Bringing Ethics Back: Will It “Fix” the Way We Do Business?
November 16, 2011 · Leave a Comment
Picture this: it is the end of the year and bonuses are being arranged for employees of a multibillion dollar, multinational company. The CEO has worked hard to get where he is, and has managed to increased profits this quarter by a satisfying percentage. There is money to spare, and he feels that is his doing – so does he get that million-dollar end of the year bonus, a miniscule percentage of the overall profits?
This brings into question business ethics, and is the story that most Americans feel they are all too familiar with after the 2008 stock market crash and the subsequent Great Recession.

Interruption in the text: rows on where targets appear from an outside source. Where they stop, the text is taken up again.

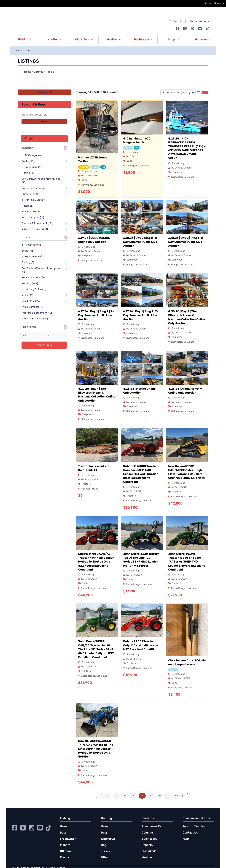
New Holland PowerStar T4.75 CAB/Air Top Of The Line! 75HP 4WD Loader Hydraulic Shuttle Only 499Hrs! (96, 749)
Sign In (207, 3)
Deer (104, 833)
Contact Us (190, 833)
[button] (24, 39)
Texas (95, 489)
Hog (104, 845)
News (64, 827)
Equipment (177, 172)
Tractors (86, 484)
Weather (147, 858)
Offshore (66, 851)
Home (28, 72)
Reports (147, 845)
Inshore (65, 845)
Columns (148, 833)
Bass (63, 833)
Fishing (28, 173)
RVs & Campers (33, 218)
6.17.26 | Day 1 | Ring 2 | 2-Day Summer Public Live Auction (96, 315)
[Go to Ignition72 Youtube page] (200, 28)
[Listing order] (177, 93)
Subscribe (219, 3)
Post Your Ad (44, 92)
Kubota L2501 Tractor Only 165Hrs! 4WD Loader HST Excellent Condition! (141, 646)
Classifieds (149, 851)
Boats (28, 161)
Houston (86, 489)
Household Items (33, 188)
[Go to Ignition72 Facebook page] (177, 28)
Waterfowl (108, 839)
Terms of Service (194, 827)
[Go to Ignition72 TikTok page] (207, 28)
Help (186, 839)
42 (176, 796)
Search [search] (175, 22)
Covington (132, 166)
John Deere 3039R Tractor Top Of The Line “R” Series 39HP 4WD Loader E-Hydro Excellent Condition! (187, 562)
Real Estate (31, 212)
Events (65, 858)
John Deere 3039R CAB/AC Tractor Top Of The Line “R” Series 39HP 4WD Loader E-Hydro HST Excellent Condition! (96, 649)
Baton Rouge (133, 501)
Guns (129, 161)
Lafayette (176, 688)
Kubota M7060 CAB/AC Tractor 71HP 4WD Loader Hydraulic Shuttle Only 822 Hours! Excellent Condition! (96, 562)
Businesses (149, 839)
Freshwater (68, 839)
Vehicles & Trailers (34, 229)
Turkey (106, 851)
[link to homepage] (43, 25)
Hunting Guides (35, 200)
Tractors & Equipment (37, 223)
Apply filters (44, 345)
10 (159, 796)
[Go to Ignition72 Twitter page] (185, 28)
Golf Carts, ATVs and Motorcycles (41, 181)
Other (105, 858)
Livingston (177, 177)
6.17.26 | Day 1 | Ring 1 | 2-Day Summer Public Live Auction (141, 315)
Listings (38, 72)
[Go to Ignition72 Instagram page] (192, 28)
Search (44, 121)
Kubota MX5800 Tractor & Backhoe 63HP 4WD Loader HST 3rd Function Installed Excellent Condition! (141, 474)
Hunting (30, 194)
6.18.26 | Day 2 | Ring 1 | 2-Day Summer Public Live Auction (186, 242)
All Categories (33, 155)
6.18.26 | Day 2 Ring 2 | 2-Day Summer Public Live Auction (141, 242)
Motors (27, 206)
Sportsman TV (151, 827)
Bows (84, 180)
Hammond (87, 185)
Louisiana (98, 185)
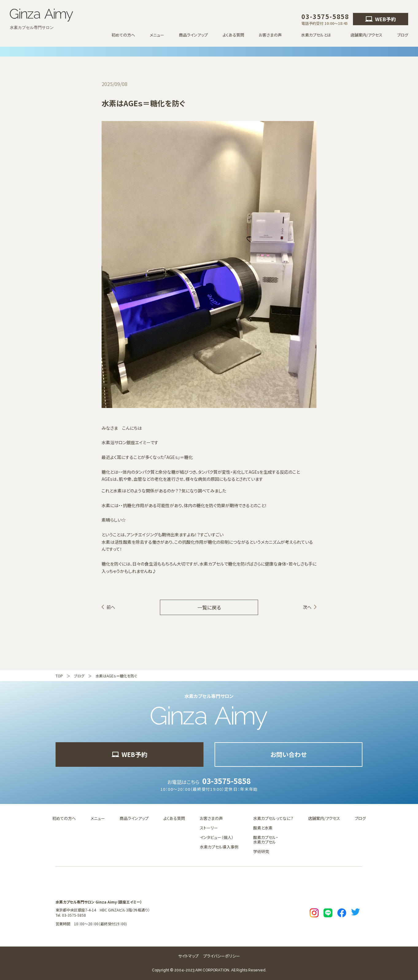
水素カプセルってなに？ (273, 818)
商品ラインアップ (193, 35)
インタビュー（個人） (217, 837)
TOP (59, 676)
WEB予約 (380, 19)
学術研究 (261, 851)
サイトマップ (188, 956)
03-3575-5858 (226, 781)
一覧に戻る (209, 607)
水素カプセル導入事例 (219, 847)
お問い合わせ (288, 754)
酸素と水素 (263, 828)
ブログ (402, 35)
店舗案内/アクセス (366, 35)
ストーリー (209, 828)
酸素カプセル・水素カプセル (266, 840)
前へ (111, 607)
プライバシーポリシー (222, 956)
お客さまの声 (211, 818)
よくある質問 (233, 35)
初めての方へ (123, 35)
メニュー (157, 35)
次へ (307, 607)
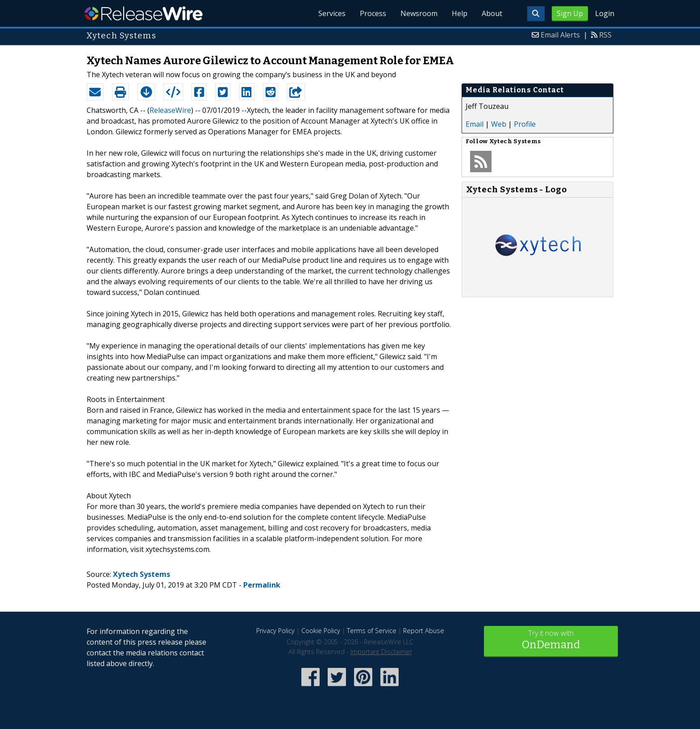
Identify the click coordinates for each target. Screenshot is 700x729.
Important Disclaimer (381, 651)
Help (459, 13)
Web (499, 124)
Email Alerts (560, 35)
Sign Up (570, 13)
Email (475, 124)
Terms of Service (371, 630)
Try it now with (551, 640)
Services (332, 13)
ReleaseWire (143, 13)
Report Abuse (424, 630)
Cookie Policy (321, 630)
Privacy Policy (275, 630)
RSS (605, 35)
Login (604, 13)
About (492, 13)
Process (373, 13)
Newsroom (419, 13)
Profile (525, 124)
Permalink (262, 585)
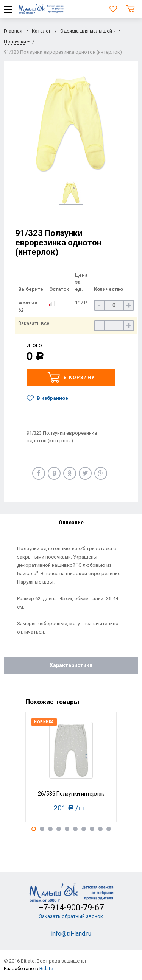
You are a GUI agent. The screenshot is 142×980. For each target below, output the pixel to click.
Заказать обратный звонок (71, 916)
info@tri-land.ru (71, 934)
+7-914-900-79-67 (71, 907)
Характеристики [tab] (71, 665)
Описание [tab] (71, 523)
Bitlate (46, 968)
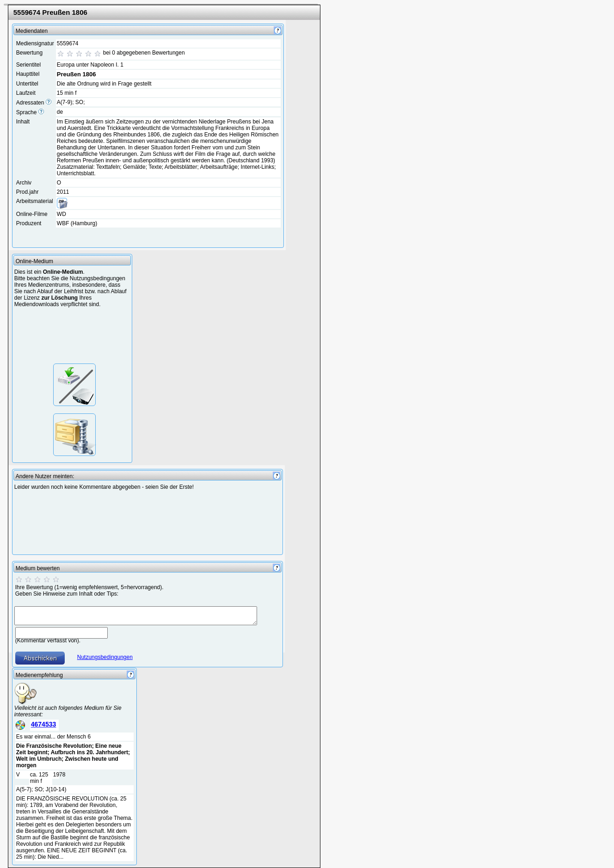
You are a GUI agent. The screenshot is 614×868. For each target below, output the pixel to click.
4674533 (43, 724)
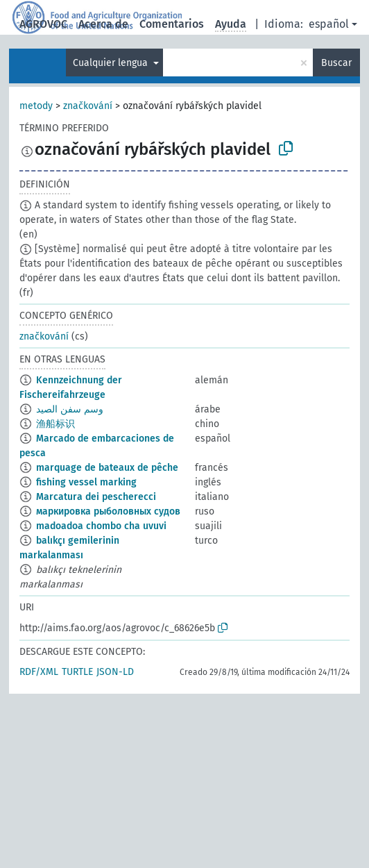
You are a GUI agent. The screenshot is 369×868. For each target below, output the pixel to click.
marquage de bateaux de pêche (107, 467)
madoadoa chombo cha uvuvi (101, 526)
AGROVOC (43, 24)
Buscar (336, 62)
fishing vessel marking (86, 482)
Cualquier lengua (112, 62)
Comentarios (171, 24)
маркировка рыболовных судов (108, 511)
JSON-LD (115, 671)
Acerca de (103, 24)
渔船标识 (55, 424)
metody (36, 106)
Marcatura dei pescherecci (96, 496)
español (329, 24)
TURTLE (77, 671)
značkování (87, 106)
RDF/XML (39, 671)
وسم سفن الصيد (69, 409)
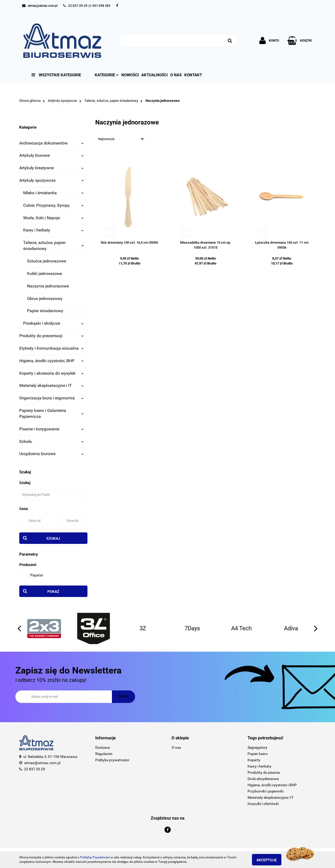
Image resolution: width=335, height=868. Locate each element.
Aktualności (154, 75)
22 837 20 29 (34, 769)
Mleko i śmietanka (54, 193)
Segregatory (257, 747)
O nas (176, 75)
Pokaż (53, 591)
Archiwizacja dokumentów (52, 143)
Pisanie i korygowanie (52, 429)
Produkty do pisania (264, 772)
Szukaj (53, 538)
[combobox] (121, 138)
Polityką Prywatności (95, 857)
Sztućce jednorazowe (47, 261)
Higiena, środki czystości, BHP (52, 361)
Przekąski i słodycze (54, 323)
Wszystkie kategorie (56, 75)
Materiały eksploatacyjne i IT (52, 385)
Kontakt (193, 75)
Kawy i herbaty (54, 230)
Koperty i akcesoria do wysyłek (52, 373)
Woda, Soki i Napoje (54, 218)
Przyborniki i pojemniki (265, 791)
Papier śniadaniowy (45, 311)
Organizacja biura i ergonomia (52, 398)
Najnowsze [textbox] (106, 139)
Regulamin (104, 754)
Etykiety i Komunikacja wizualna (52, 348)
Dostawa (102, 747)
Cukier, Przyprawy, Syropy (54, 205)
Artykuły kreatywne (52, 168)
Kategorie (106, 75)
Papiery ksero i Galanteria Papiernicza (52, 413)
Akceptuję (270, 860)
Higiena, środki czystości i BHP (272, 785)
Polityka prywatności (112, 760)
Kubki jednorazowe (44, 273)
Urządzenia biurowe (52, 454)
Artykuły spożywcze (52, 180)
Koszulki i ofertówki (263, 804)
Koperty (254, 760)
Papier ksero (257, 754)
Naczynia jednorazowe (48, 286)
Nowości (130, 75)
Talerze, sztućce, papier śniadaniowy (54, 245)
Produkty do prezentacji (52, 336)
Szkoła (52, 441)
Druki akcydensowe (263, 779)
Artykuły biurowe (52, 155)
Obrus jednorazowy (44, 298)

While the blue-collar worker is getting laid off or suffering pay cuts he sees the head honchos in his company get million-dollar paychecks. According to many, the downfall of the economy can be traced back to these big-time business tycoons quarreling over salaries rather than thinking about the good of the country and their employees.
Business Ethics Reemphasized in Business Schools
This has many business schools taking heat over whether their lack of instruction in business ethics is a major flaw in the MBA curriculum, and the business schools are responding. According to a survey by Aspen Institute’s Beyond Grey Pinstripes, the number of business schools offering courses in ethics and reemphasizing ethics in their curriculum went from 34 percent to 79 percent in ten years, from 2001 and 2011. Some remain suspicious of the schools, unsure of the intentions of the changes.
The change, however, is significant enough to indicate a change in attitude. The Wall Street Journal reported that Harvard business school decided to reemphasize ethics in order to revamp its image as a place only for networking and money-hungry ambitions, and other schools are following their lead.
Will This Fix Business?
The real question is whether or not this will actually “fix” the upper echelons of corporate business, and in doing so, “fix” the way our economy is run. Most admit that teaching more ethics in business school is not the end-all and be-all solution to the economic crisis. However, educating business students on ethics is certainly a step in the right direction. Additionally, if the teaching methodology of ethics undergoes changes, such as making it into a more practical, rather than philosophical, discussion, students will get even more out of the study.